For the “Our Friend the Beaver” crowd, this means that relatively healthy people will pay more than if we let insurers exclude unhealthy people from their pool. However, if the point is to ensure that people who actually need health care can get it, there is no alternative to government regulation with private insurers.
Finally, hard as it is to say, I agree with Trump on one thing. For-profit insurance companies are “money-suckers” (but NOT because of the ACA, which, again, limits how much these companies can use for profits/admin costs). Given his barely intelligible rantings, I assume The Trumpster is also against these same “money-sucking” companies receiving direct federal support payments in the scam we call the Medicare Advantage program, which is the only way these for-profit companies can make insuring high-risk seniors worthwhile.
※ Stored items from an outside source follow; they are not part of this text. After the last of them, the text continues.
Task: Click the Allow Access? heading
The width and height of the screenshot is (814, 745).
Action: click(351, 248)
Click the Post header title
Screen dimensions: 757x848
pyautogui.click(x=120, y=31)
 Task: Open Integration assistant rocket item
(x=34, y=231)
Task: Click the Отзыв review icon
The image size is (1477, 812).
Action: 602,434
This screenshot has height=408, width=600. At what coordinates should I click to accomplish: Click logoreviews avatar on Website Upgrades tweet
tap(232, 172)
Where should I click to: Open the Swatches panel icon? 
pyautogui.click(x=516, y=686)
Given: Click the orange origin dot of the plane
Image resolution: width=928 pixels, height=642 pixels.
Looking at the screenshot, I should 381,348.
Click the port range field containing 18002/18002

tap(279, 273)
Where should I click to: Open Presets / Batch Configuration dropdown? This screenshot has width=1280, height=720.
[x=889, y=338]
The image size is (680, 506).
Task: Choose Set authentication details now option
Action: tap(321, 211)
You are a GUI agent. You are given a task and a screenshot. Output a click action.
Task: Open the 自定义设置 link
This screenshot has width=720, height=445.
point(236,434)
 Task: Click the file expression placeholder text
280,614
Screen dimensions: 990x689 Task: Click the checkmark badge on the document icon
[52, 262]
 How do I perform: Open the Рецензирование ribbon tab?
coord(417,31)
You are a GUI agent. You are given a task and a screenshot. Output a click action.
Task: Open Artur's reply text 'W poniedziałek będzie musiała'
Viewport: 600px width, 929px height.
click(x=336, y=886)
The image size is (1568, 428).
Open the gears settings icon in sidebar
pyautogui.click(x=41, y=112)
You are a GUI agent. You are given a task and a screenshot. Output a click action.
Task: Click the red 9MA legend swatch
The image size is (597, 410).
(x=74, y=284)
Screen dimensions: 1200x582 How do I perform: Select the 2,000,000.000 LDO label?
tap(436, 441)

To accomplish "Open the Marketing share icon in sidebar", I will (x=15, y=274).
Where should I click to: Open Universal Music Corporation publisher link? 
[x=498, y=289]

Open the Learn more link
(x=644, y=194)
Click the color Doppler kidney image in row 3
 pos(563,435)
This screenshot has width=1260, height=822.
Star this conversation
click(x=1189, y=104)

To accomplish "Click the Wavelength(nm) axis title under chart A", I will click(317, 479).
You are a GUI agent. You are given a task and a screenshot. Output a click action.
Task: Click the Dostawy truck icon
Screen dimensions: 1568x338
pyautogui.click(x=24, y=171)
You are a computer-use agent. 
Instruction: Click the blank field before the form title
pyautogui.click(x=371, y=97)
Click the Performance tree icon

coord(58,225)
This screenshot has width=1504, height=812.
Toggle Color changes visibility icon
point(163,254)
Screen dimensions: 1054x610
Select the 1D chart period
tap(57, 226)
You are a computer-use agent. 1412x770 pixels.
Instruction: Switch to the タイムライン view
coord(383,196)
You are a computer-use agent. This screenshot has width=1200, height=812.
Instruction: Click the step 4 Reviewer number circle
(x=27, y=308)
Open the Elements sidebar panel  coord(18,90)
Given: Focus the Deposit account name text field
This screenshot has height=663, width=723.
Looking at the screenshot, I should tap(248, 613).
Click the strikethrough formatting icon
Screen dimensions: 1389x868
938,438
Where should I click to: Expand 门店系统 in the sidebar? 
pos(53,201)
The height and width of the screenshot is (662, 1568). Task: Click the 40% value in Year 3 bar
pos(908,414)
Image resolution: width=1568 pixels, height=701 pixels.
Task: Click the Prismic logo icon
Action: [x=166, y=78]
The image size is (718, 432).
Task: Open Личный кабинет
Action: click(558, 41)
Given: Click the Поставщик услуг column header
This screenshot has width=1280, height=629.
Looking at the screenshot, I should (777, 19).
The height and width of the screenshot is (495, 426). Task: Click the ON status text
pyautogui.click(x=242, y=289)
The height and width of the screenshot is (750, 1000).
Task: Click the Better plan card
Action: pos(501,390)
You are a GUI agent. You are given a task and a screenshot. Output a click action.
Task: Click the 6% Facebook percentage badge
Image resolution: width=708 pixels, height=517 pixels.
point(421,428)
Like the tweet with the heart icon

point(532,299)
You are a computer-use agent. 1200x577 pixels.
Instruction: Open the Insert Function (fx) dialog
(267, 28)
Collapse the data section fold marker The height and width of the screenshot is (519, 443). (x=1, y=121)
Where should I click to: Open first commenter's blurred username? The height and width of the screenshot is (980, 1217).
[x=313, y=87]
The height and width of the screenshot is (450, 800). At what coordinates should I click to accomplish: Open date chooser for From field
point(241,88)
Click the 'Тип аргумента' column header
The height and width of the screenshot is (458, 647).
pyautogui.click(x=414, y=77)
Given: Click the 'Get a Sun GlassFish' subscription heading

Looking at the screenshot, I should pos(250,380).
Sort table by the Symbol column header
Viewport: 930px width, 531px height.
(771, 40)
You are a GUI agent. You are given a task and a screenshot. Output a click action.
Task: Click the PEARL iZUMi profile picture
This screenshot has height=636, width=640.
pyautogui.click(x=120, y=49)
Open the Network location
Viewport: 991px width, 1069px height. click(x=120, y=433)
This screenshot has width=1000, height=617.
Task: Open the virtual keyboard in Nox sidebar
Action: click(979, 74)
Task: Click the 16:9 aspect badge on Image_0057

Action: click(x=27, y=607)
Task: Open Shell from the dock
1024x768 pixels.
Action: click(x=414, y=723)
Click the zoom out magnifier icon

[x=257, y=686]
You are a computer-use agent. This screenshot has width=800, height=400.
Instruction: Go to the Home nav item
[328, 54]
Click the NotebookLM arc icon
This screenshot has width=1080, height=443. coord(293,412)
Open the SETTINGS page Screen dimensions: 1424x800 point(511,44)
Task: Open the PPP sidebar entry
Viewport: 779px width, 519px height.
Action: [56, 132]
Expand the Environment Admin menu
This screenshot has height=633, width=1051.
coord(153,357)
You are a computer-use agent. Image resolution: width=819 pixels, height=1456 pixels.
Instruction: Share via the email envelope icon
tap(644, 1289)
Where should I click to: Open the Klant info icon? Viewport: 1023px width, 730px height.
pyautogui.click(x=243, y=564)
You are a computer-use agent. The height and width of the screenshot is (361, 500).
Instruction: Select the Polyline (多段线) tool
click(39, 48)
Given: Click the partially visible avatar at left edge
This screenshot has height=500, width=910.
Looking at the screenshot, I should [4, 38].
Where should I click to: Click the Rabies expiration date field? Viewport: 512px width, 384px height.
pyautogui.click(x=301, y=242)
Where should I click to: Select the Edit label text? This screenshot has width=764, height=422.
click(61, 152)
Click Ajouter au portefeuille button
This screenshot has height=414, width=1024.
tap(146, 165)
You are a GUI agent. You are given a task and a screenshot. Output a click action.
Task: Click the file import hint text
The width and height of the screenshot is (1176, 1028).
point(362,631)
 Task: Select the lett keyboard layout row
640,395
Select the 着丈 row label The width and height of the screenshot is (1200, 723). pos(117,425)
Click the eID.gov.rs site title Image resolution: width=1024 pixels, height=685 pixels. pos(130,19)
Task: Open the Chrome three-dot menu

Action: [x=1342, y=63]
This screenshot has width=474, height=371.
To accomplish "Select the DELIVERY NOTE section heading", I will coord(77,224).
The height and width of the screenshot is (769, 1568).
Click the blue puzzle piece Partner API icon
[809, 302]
If Insurance Companies Are the Problem, There is a Solution
We could go the opposite direction, which would fit some of Trump’s recent anti-insurance comments, and just have a universal health care system provided through the government, as we already do now with Medicare for our older population. A universal Medicare system would eliminate the problem of selective coverage and also get rid of hundreds of billions of dollars of administrative expenses and profits being paid to private insurers.
Along with excessive payments for drugs and doctors, this is one of the main reasons Americans pay so much more for health care than even everyone else. But there is no indication Trump is looking to establish a universal Medicare system.
Instead, we have a confused 79-year-old president leading his loyal followers in the Republican Party on a bizarre path in Never Never Land, where they make bold pronouncements on healthcare that ignore all the issues that have troubled serious analysts for decades. It would be great entertainment except that at the end of the show, millions of people may not get the health care they need.
The healthcare policy debate is, IMHO, the culmination of everything wrong with this perverted version of the Republican Party: relying on TKES (see above), worshipping words like “choice” and “free market” without actually understanding how they relate to the real world or a specific issue, unwilling to acknowledge the complexity of an issue (and the world in general) that requires complex solutions, ignoring - and looking down on - the needs of regular people, and banking on their view that low-information voters (i.e., people who are ignorant on politics/policy) will support their simplistic yet stupid ideas.